### Written task A
From the passage on the FFG-62 frigate program, extract the stretch from "Potential oversight questions" through "Flight III DDG-51s?".
### Written task B
Using the passage on the FFG-62 frigate program, answer these questions:
(i) At how many shipyards were the Navy's FFG-7s built?
(ii) What type of contract did the Navy award to F/MM for the FFG-62 program?
(iii) On what date did the Senate Armed Services Committee hold the hearing on the Navy's proposed FY2024 budget?
### Written task C
Proceed with the passage on the FFG-62 frigate program from the point where it stops.

Potential oversight questions for Congress include the following:
• What is the Navy’s basis for its view that FFG-62s—ships that are to be about three-quarters as large as U.S. Navy’s new Flight III Arleigh Burke (DDG-51) class destroyers34 in terms of displacement, and with installed capabilities that are in many cases similar to those of DDG-51s—can be procured for less than one- half the cost of Flight III DDG-51s?
• Under the terms of the fixed-price incentive (firm target) contract that the Navy awarded to F/MM for the FFG-62 program, what portion of any cost growth that might occur on the first 10 FFG-62s might be borne by F/MM, and what portion might be borne by the Navy?
• If the budgeted procurement costs of FFG-62s rise substantially starting with the 11th ship in the program, what impact, if any, would that have on the Navy’s ability to afford other Navy program priorities? What impact, if any, would it have on the cost effectiveness of the FFG-62 program relative to other Navy investments?
Another issue for Congress is whether and when to introduce a second shipyard into the FFG-62 program. The Navy’s FFG-7s, which were procured at annual rates of as high as eight ships per year, were built at three shipyards. In considering whether to build FFG-62s at a single shipyard or at two shipyards, Congress may consider several factors, including but not limited to the annual FFG-62 procurement rate, shipyard production capacities and production economies of scale, the potential costs and benefits in the FFG-62 program of employing recurring competition between multiple shipyards, and how the number of FFG-62 builders might fit into a larger situation involving the production of other Navy and Coast Guard ships, including Navy DDG-51 destroyers, Navy amphibious ships, and Coast Guard Offshore Patrol Cutters (OPCs).35
The Navy stated in 2022 that in terms of having a technical data package ready for a second builder, the Navy could introduce a second builder into the FFG-62 program with a ship procured as early as FY2024.36 At an April 18, 2023, hearing before the Senate Armed Services Committee on the Navy’s proposed FY2024 budget, the following exchange occurred:
SENATOR ROGER WICKER (continuing):
And Secretary Del Toro, let’s talk briefly about frigates. Now we’re building those in Wisconsin now.

### Provided data
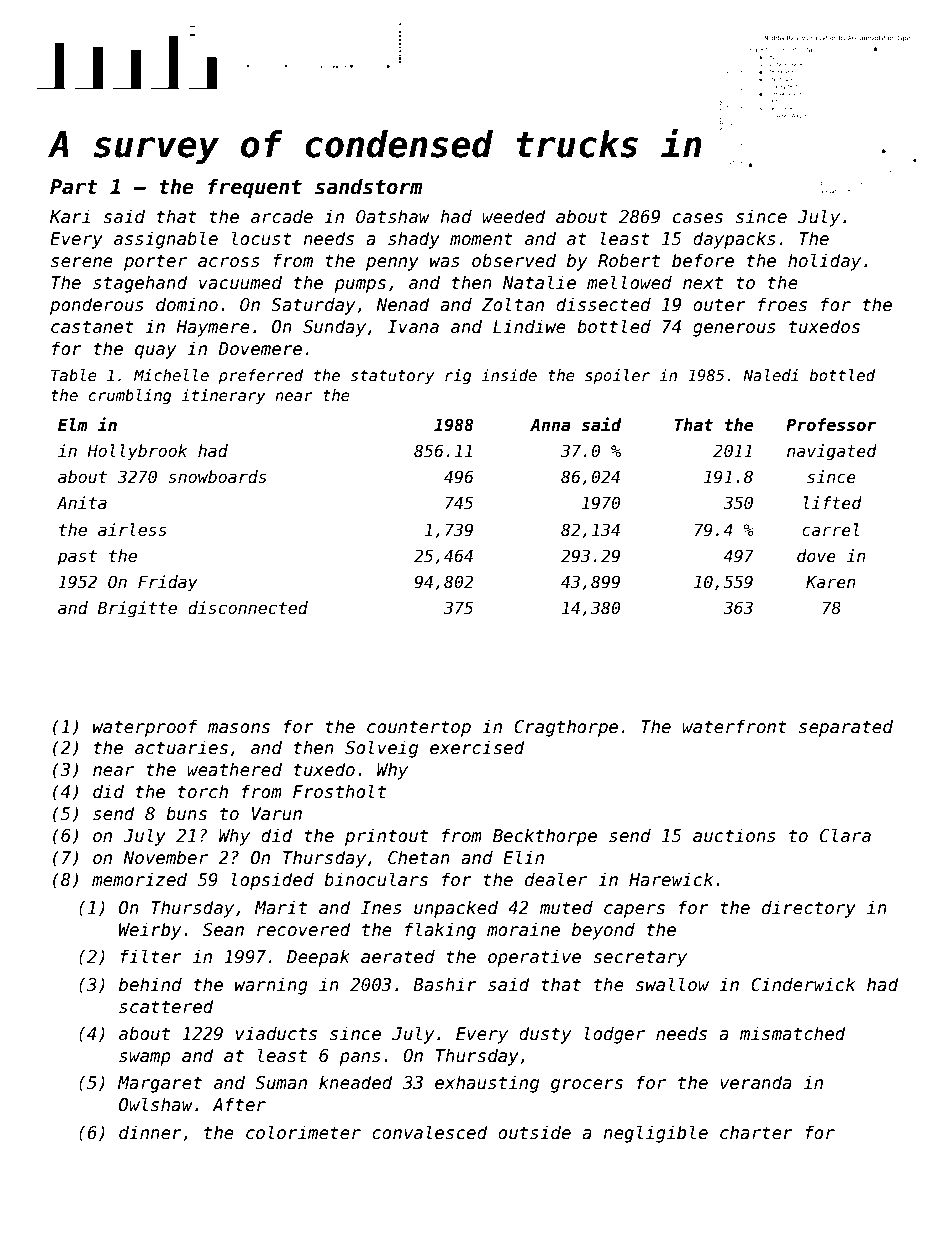 The width and height of the page is (952, 1233). What do you see at coordinates (139, 879) in the page?
I see `memorized` at bounding box center [139, 879].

### Final result A
Potential oversight questions for Congress include the following:
• What is the Navy’s basis for its view that FFG-62s—ships that are to be about three-quarters as large as U.S. Navy’s new Flight III Arleigh Burke (DDG-51) class destroyers34 in terms of displacement, and with installed capabilities that are in many cases similar to those of DDG-51s—can be procured for less than one- half the cost of Flight III DDG-51s?

### Final result B
(i) Three shipyards.
(ii) A fixed-price incentive (firm target) contract.
(iii) April 18, 2023.

### Final result C
34 For more on the DDG-51 program, see CRS Report RL32109, Navy DDG-51 and DDG-1000 Destroyer Programs: Background and Issues for Congress, by Ronald O'Rourke.
35 For more on the DDG-51 program, see CRS Report RL32109, Navy DDG-51 and DDG-1000 Destroyer Programs: Background and Issues for Congress, by Ronald O'Rourke. For more on Navy amphibious shipbuilding programs, see CRS Report R43543, Navy LPD-17 Flight II and LHA Amphibious Ship Programs: Background and Issues for Congress, by Ronald O'Rourke. For more on the OPC program, see CRS Report R42567, Coast Guard Cutter Procurement: Background and Issues for Congress, by Ronald O'Rourke.
36 Source: Navy FY2023 program briefing for CRS and CBO, May 10, 2022.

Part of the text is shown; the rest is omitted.